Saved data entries
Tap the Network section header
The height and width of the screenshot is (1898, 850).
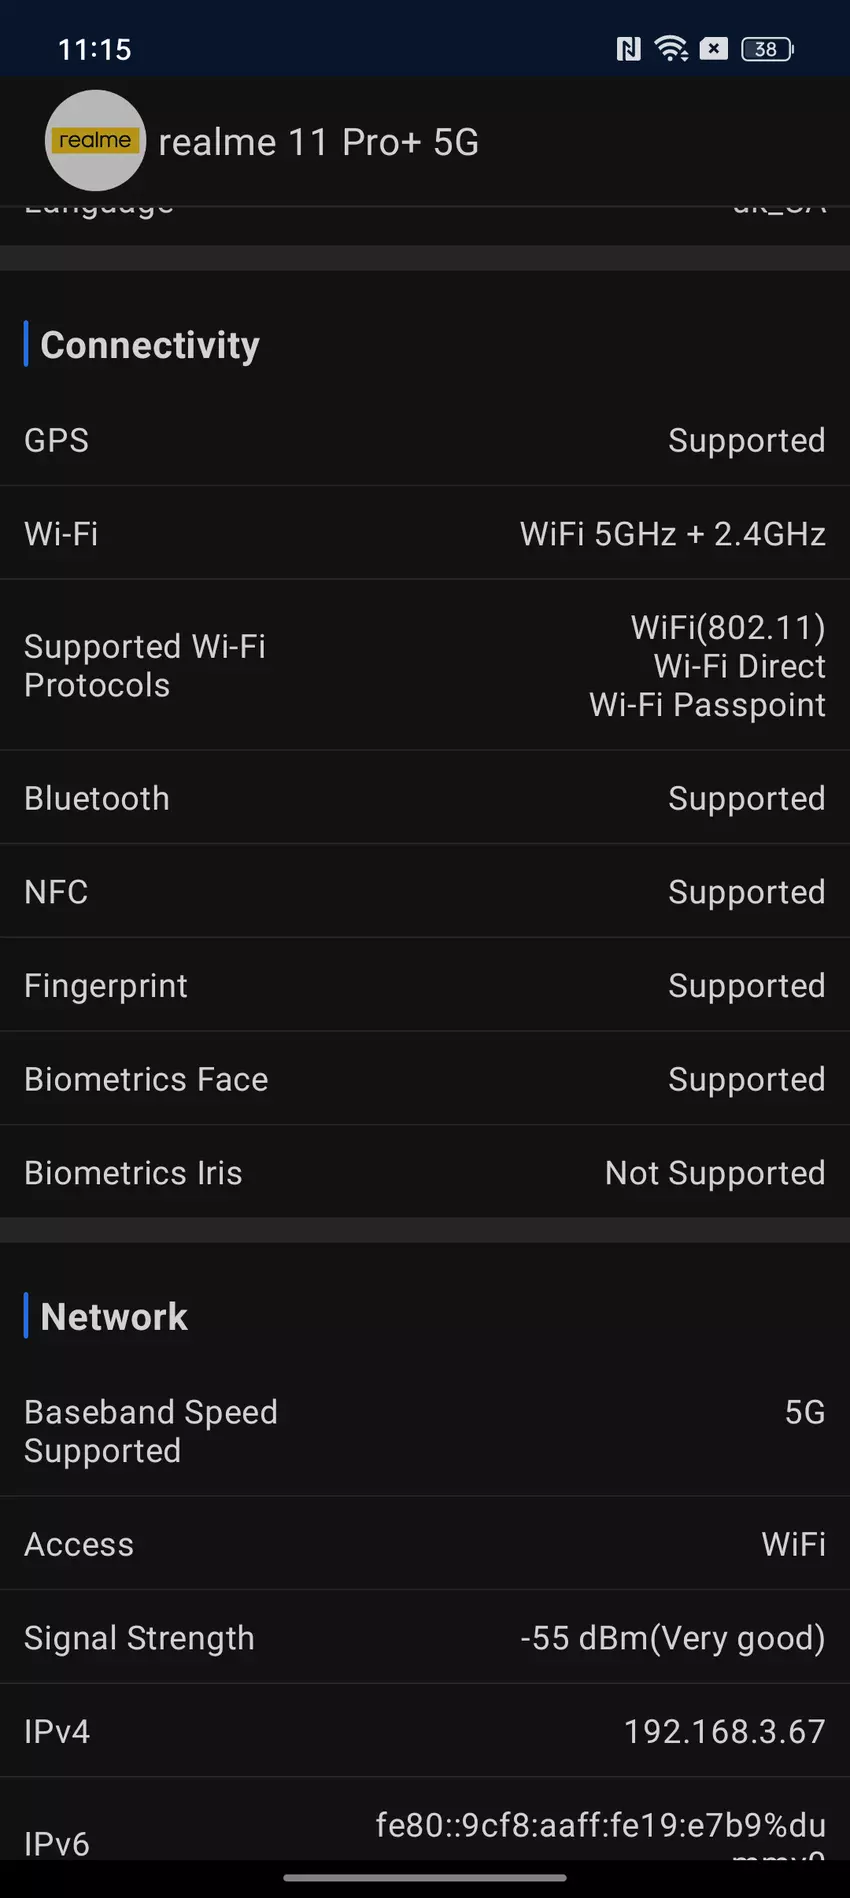click(114, 1317)
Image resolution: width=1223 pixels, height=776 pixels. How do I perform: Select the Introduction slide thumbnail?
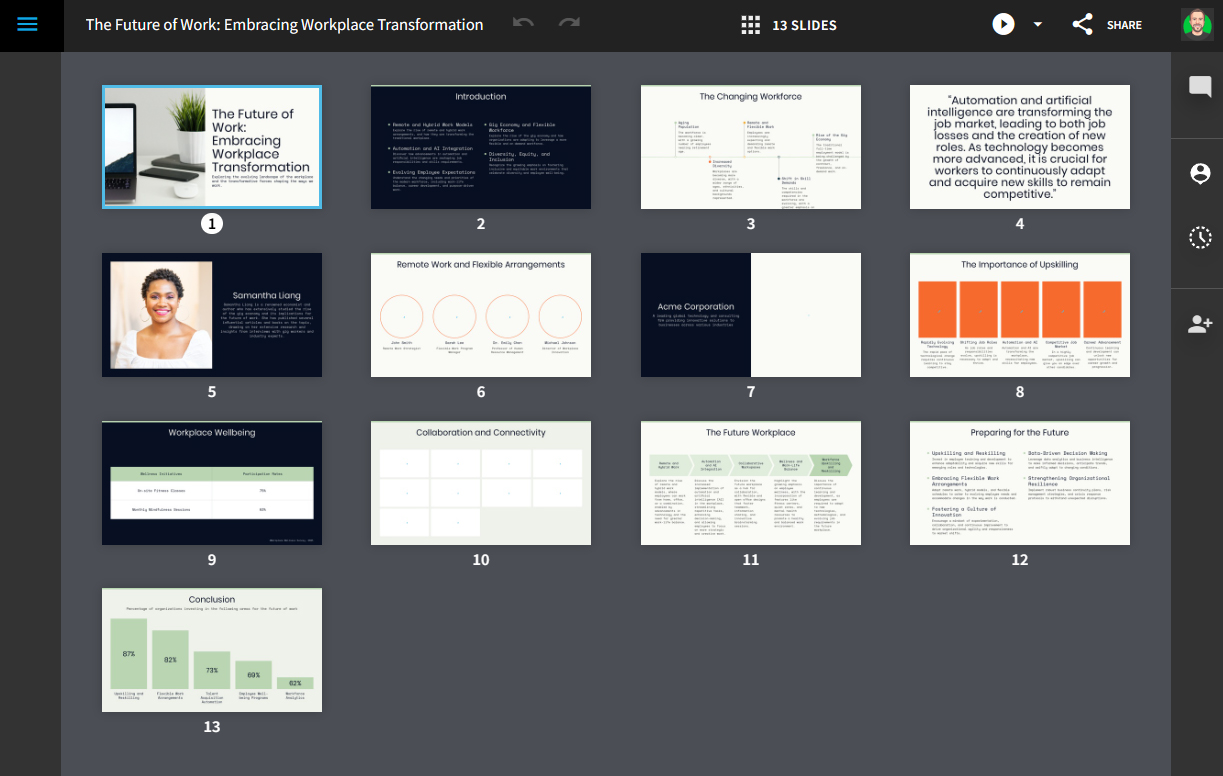[x=481, y=147]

### About this task
Return the lines exactly, from the one containing "Image resolution: width=1223" through the last line above, including both ends and excluding every picture.

### Answer box
Image resolution: width=1223 pixels, height=776 pixels. How do I perform: Select the Introduction slide thumbnail?
[x=481, y=147]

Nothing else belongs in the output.